The oil crisis in itself has been predicted
well in advance so it is no real shock, except from the media, that there is now a surging
demand for crude oil. In fact, a bigger crisis may loom ahead in the
decades to come.
Two of the world’s largest populations, India
and China, do not have a real middle class and each nation has over a billion
people in its respective populations. But both countries are
emerging economies, especially China although India may not be that
far behind.
In the long term, both economies may
eventually consume gigantic portions of the world’s oil supply when
they develop into modern nations although China’s enormous
industrial capacity is already pushing prices higher. And the rest
of the world may also not be that far behind either as more
countries leave their third world status behind. As a result, demand
for oil goes much further than just the United States and Europe.
As for the short term, just about any type of current event in an
unstable world can cause the price of oil to jump.
There is plenty of turmoil and uncertainty in the world at any
given time to cause that to happen. And it doesn’t take much for a
regional crisis to unleash a new spike in prices especially since a
number of oil producing nations have unstable governments such as
Venezuela, Angola, etc.
Surprisingly, higher oil prices have not
produced gloom and doom in the United States other than from
rhetoric from Democrats bashing George W. Bush over it. Consumers
have not greatly altered their spending habits although paying more
at the pump does hurt. And many Americans have already moved to
great fuel efficiency because of other events, such as Californians
purchasing better home air conditioning units as the result of the
previous electricity boondoggle.
And today’s high fuel prices are far different
than from what happened in the 1970’s.
For one thing, the price increases have been
gradual instead of overnight. Next, they have followed more of
market conditions rather than from being part of artificially
controlled prices.
But the 1970’s brought also about massive changes that the big
oil producers would rather avoid this time around.
Back in those days, high oil prices created masses of angry
consumers, which in turn forced governments to implement changes
that encouraged fuel efficiency and greater conservation. Today, the
oil cartels are weary of allowing the price of oil to get out of
control because the backlash could result in enormous cuts in demand
by many governments. And also by angry consumers who demand that we
dramatically increase fuel efficiency across the board.

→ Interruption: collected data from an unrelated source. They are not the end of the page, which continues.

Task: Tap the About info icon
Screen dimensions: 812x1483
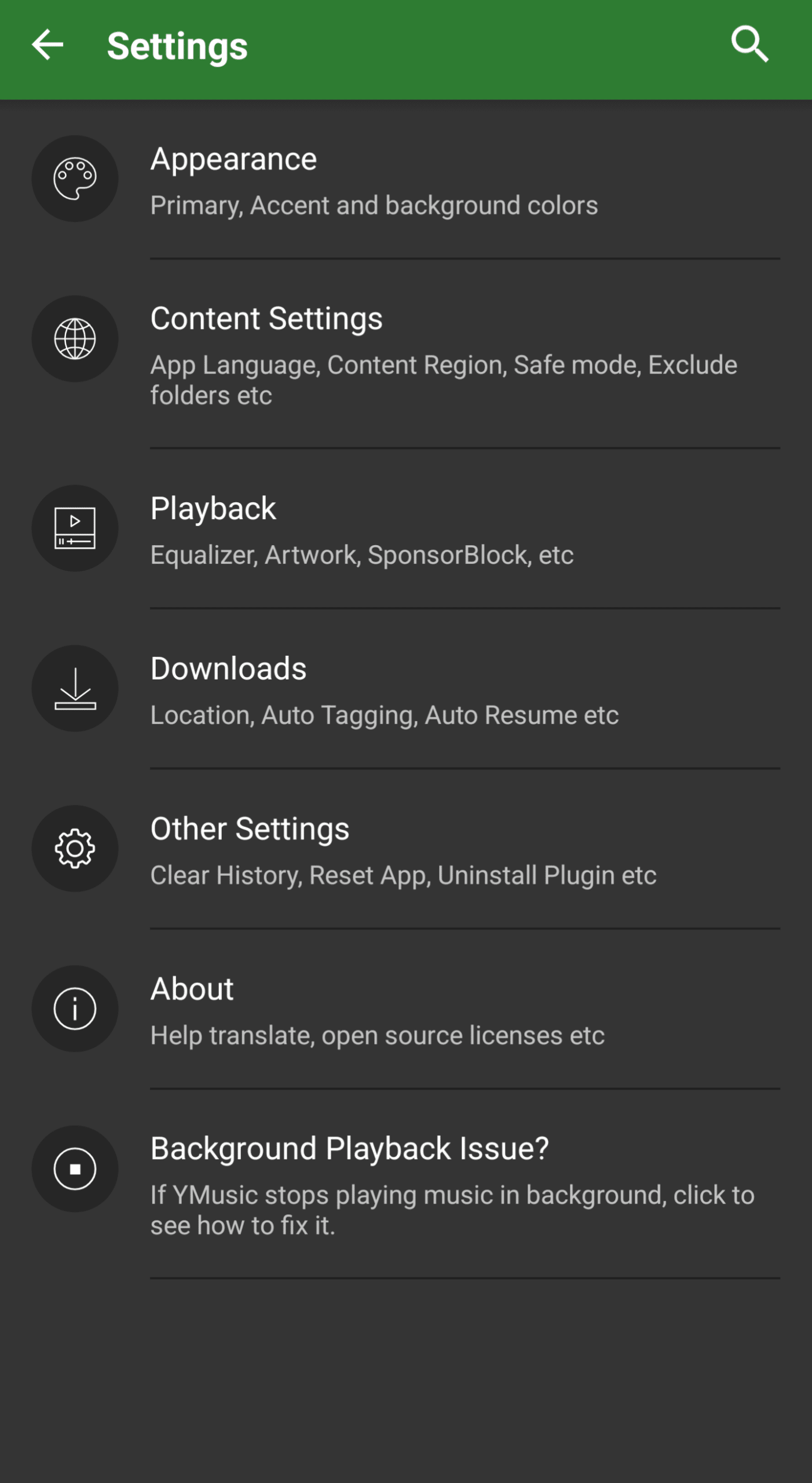Action: [x=75, y=1009]
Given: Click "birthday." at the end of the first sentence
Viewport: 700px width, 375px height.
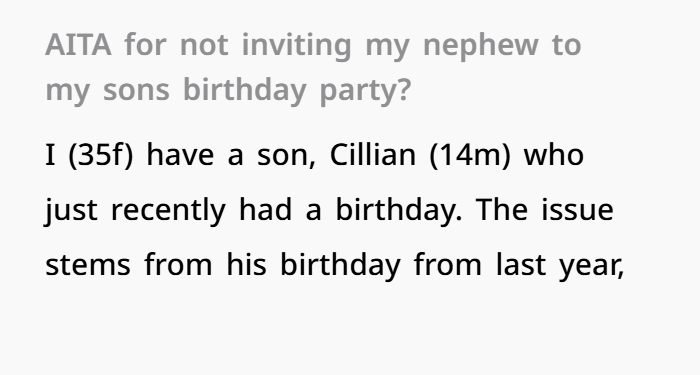Looking at the screenshot, I should click(x=399, y=212).
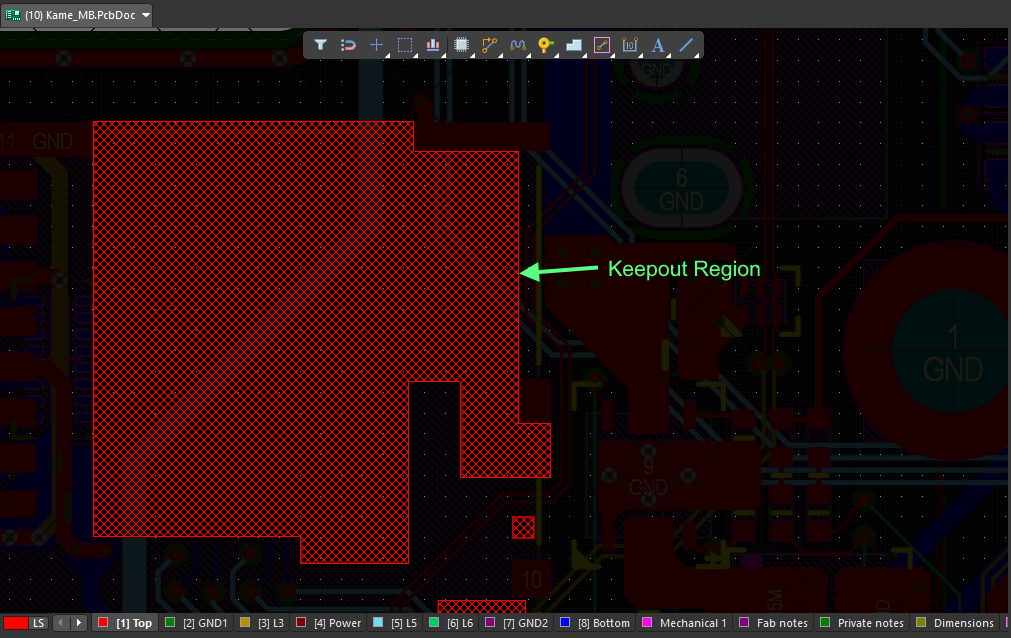Select the Place Component chip icon
Screen dimensions: 1011x638
point(461,45)
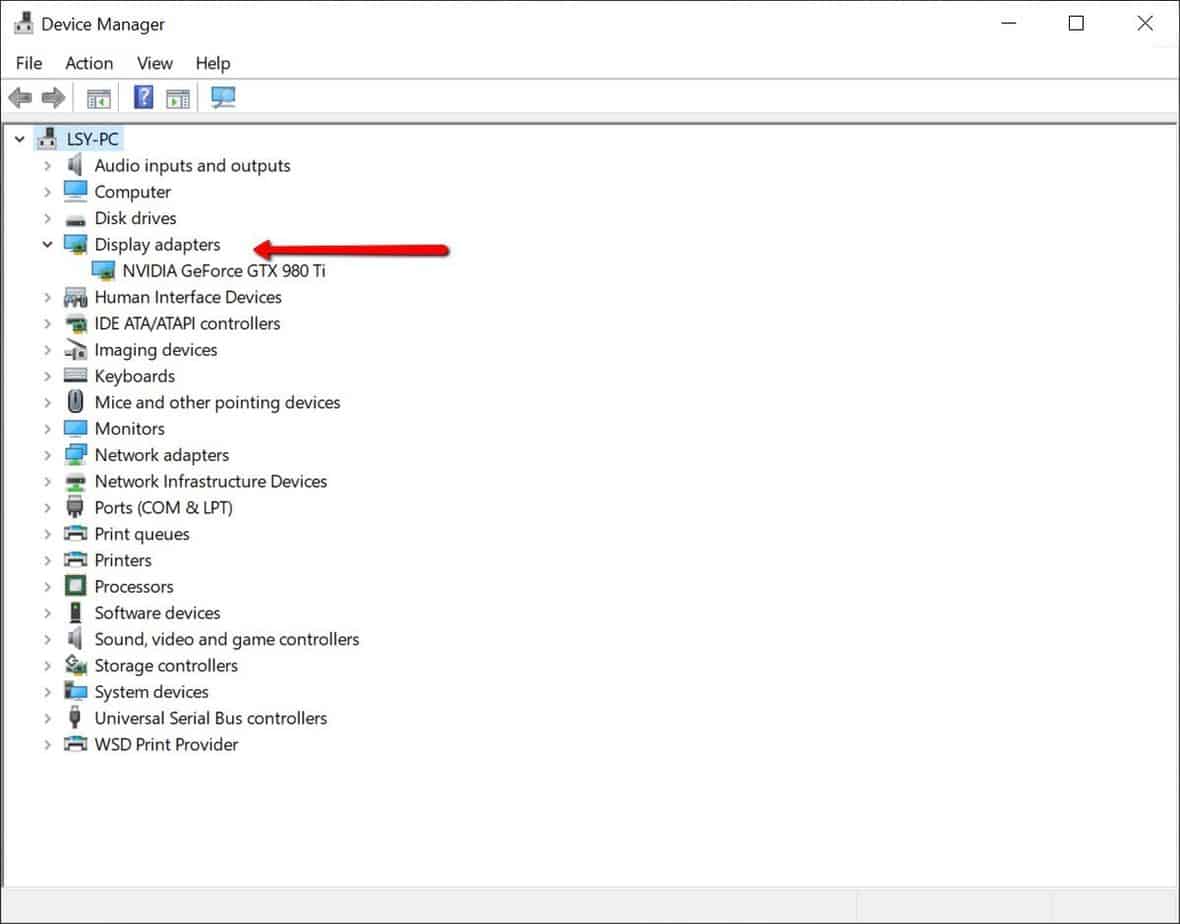Viewport: 1180px width, 924px height.
Task: Click the Processors chip icon
Action: click(x=75, y=586)
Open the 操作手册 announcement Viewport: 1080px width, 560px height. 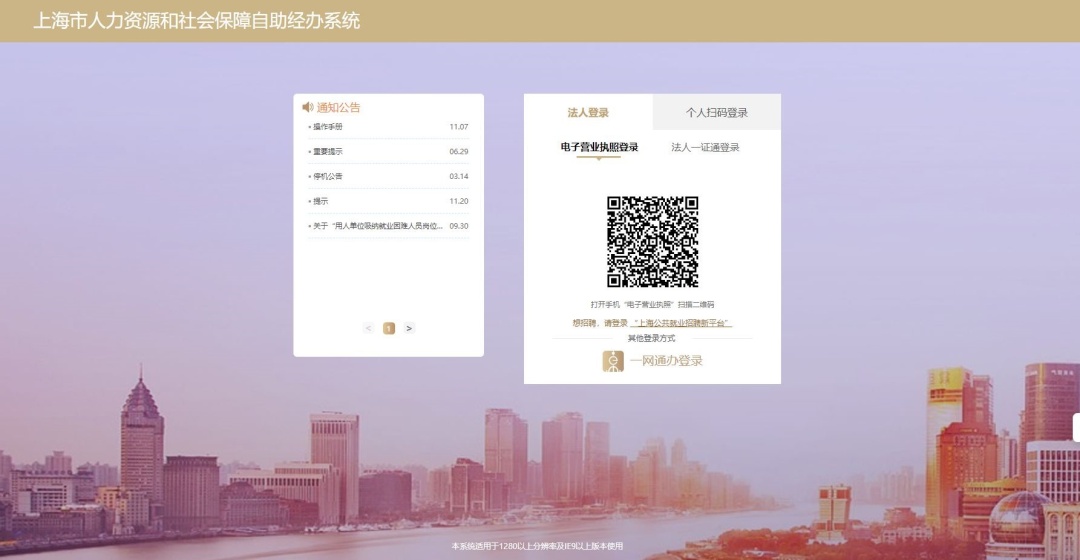coord(327,127)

In a twist of irony, it is higher oil prices
that may lead to greater conservation and enhanced fuel efficiency
instead of the influence of environmentalists.
Unfortunately, the big petroleum companies
must also invest in their industry if they are to meet the enormous
demand for oil. That is not going to happen in the United States
because of fierce opposition to the expansion of the energy industry
which puts the public into an interesting impasse.

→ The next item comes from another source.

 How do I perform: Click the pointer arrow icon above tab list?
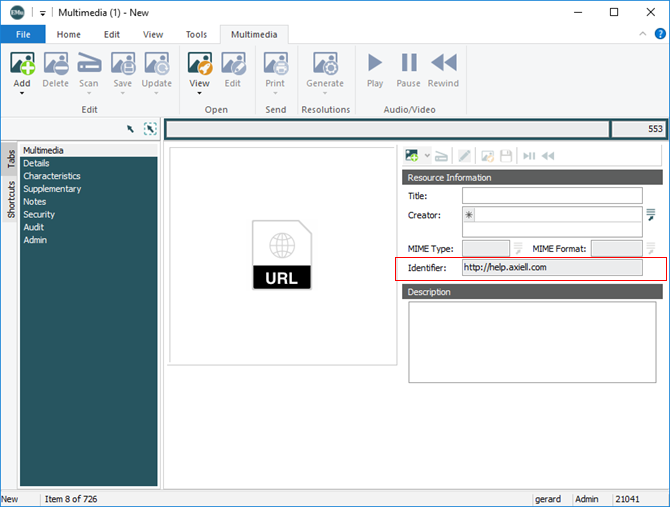(x=130, y=129)
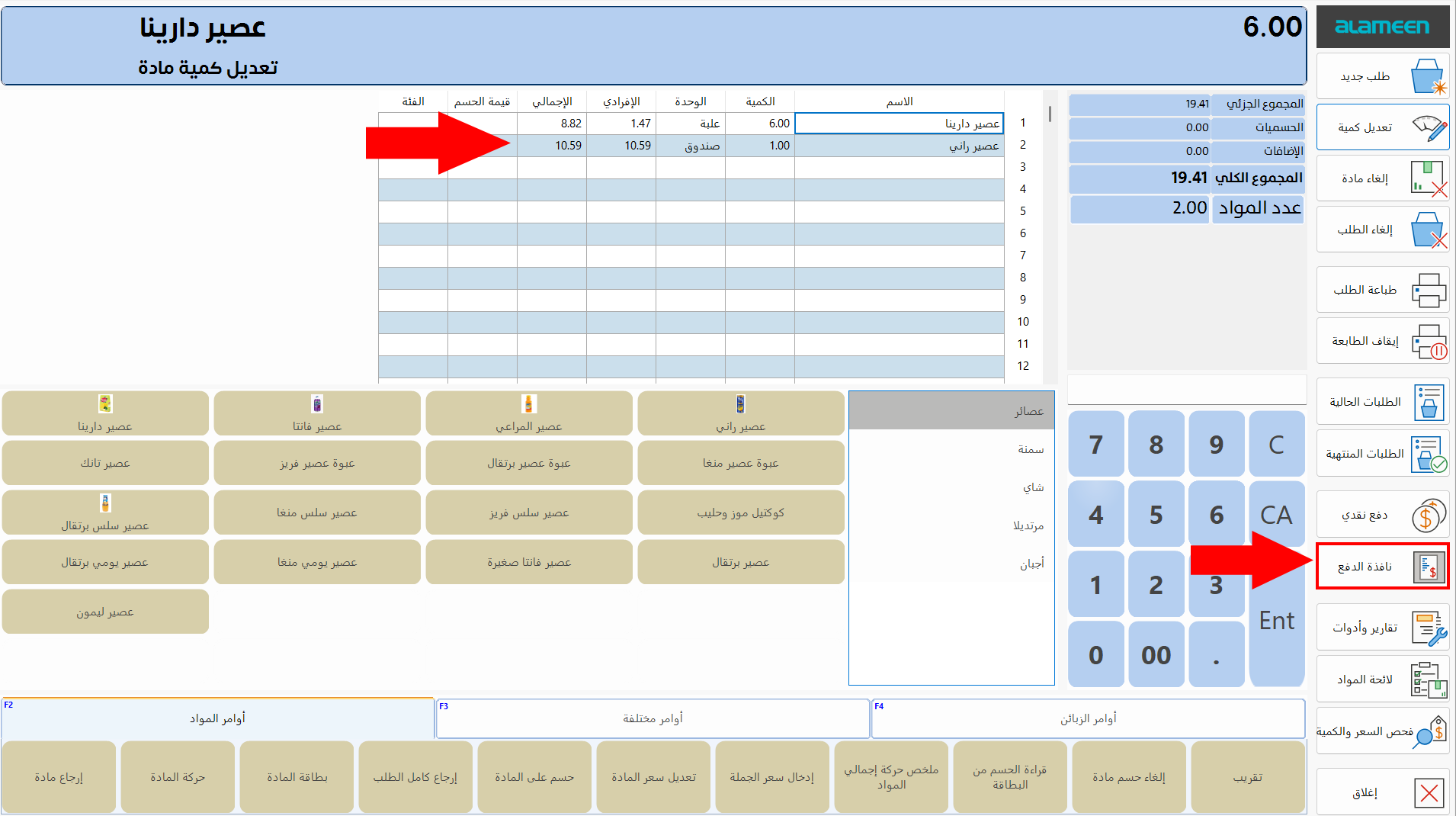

America needs more capacity and more
refineries to meet the increased demand for energy yet determined
opposition prevents that from happening. When demand is very high
but supply in proportion becomes markedly smaller, the price will
invariably increase. And tight capacity also makes the country
vulnerable to price spikes due to just about any kind of current
event or natural disaster.
But even though demand is high and constantly
increasing, environmental opposition is still very strong and
considerably organized. As a result, America will have to live with
higher gas prices until capacity is allowed to increase.